Businesses must be prepared to weather these storms and continue to thrive. However, it doesn’t take a cataclysm to shutter a business, lead to mass bankruptcy, and induce economic collapse. Most commonly, the reasons for corporate failure are fraudulent practices and misappropriation, wrong distribution of resources, both financial and human, as well as the lack of effective systems of internal control, risk management, and governance processes.
Today, the changes in business practices due to market demands and digitalization, economic uncertainty, and unprecedented competitiveness within every industry make the role of auditors more significant and critical than ever before. This poses several questions: How can the internal audit process adapt to the demands of this modernized business environment? What sets apart auditors of the past from auditors of the future? And what is the future of relationships between companies and auditors? To answer these questions, we consulted with one of the leading internal audit and risk management experts in the Middle East, Arif Zaman.
Arif’s professional journey arose from his deep passion for learning all subtleties of business operation and corporate processes.
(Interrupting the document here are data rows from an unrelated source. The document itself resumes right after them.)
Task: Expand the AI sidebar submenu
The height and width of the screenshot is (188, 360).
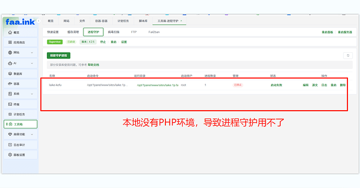Action: click(x=20, y=63)
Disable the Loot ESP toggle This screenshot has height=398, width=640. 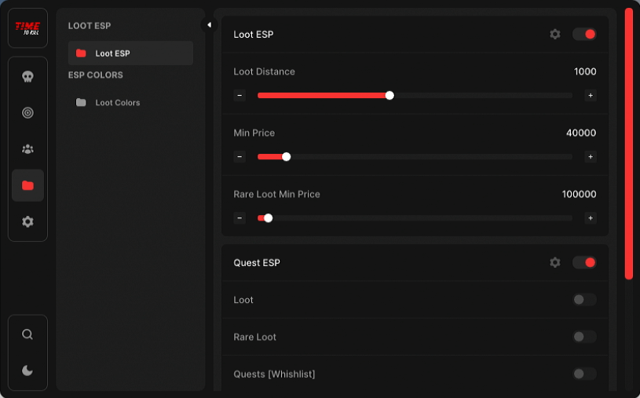pos(584,35)
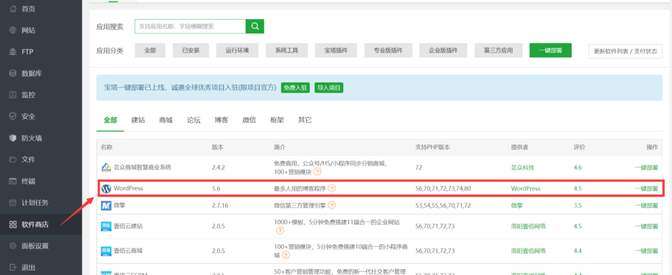Viewport: 672px width, 275px height.
Task: Click the green search magnifier button
Action: pos(255,26)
Inspired by a remarkable conversation with his teacher about the power of high-quality auditing to improve, refine, and move businesses forward, Arif was inspired to master the craft of professional accountancy through attending the most prestigious universities of the United Kingdom, obtaining half a dozen of high-level certifications, and launching into the big business by joining one of the most iconic firms of today, Ernst & Young.
In these early years of risk management, he played an instrumental role in several high-level projects directed at the improvement of the company’s business process management and the development of a finance and accounting manual for the Pakistan Telecommunication Authority.
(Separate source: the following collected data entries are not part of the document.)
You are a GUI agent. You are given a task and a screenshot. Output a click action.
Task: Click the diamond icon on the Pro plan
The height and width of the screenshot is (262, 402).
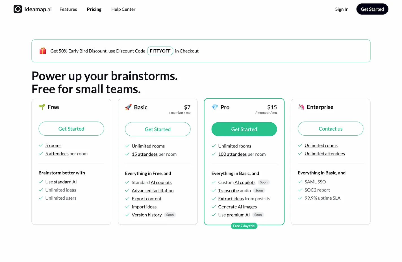(x=215, y=107)
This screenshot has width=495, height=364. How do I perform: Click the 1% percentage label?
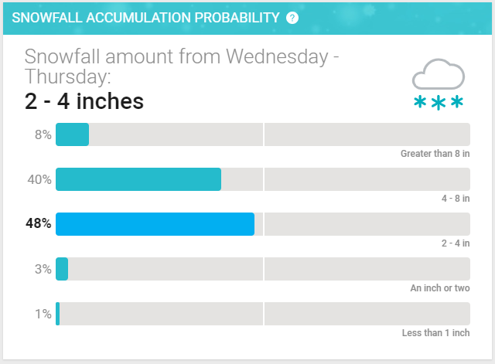tap(43, 314)
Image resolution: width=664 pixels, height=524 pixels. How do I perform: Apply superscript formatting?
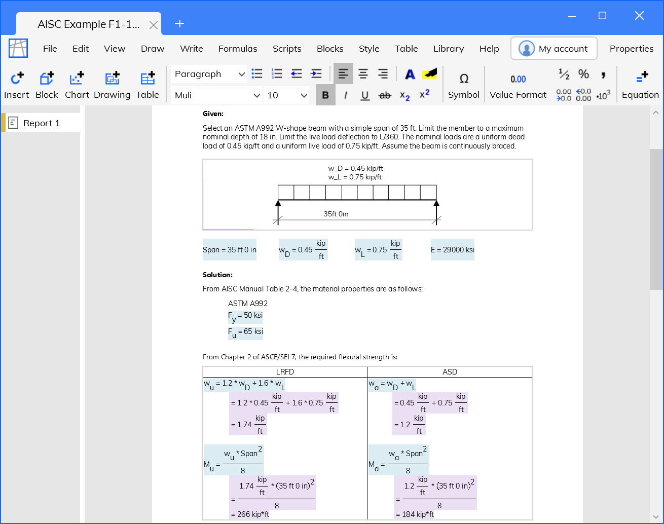tap(425, 96)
Arif continued to have key roles undertaking projects at a leading European telecom company, Telenor, a multi-billion-dollar conglomerate, HSA Group, and a legendary Dubai corporation EII Capital that constructed the famous “Burj Khalife”, which is the tallest building in the world.
Arif has saved these companies from five to ten million dollars annually through consolidation, resources optimization, enhancement of operational control, and development of advanced risk mitigation policies. He also received international acclaim for his expertise in corporate audit operations carried out across 28 airports throughout the Kingdom of Saudi Arabia. Arif has often been invited as a keynote speaker at conferences and webinars dedicated to the development of internal audit and risk management. Today, he shared his unique vision and extensive experience with us.
“You create opportunity, don’t wait for it”, is Arif’s life motto. With a career founded on the art of identifying challenges and finding secure and efficient solutions, Arif firmly holds the belief that every change and modernization confronting today’s business world, even those initially appearing daunting, are brimming with potential. As an example, he points to the contemporary market’s call to “embrace digitalization” and become proficient in a multitude of cutting-edge technologies, which may not initially ignite much enthusiasm among older generations. However, as Arif highlights, once put into action, these technologies demonstrate the power to transform the entire audit process, identify any systematic weaknesses in an instant, eliminate any risks of human-factor errors, and immediately develop simple and elegant solutions.
“The application of technology in the field of auditing offers a diverse range of benefits. It empowers professionals to unearth control weaknesses, facilitates comprehensive data examination, allows auditors to concentrate on vital core processes, enables examination of entire populations rather than relying on small samples, supports remote work, enhances both efficiency and precision, illuminates trends and hidden patterns that are often elusive without technological aid, and even opens the door to predicting future trends”, shares Arif. What’s more, he ardently believes that the hallmark of the future auditor is their embrace of change and innovation. Such auditors possess the ability not just to adapt to novel technologies and methodologies but to harness them, seamlessly incorporating every emerging trend, approach, or software program into their arsenal.
However, what Arif would like to emphasize the most is the significance of the change of the entire essence of relationships and interactions between businesses and auditors: “In the past couple of decades, we have noticed that there has been a quite dramatic transformation in the role of the internal auditor. Once considered to be the ‘financial police,’ the catcher of wrong-doers and identifier of compliance gaps, auditors are now viewed as strategic partners”.
He strongly believes that the future of ultimate success is in partnership and collaboration, where every employer, employee, and auditor are on the same side, and work together to enhance company operations.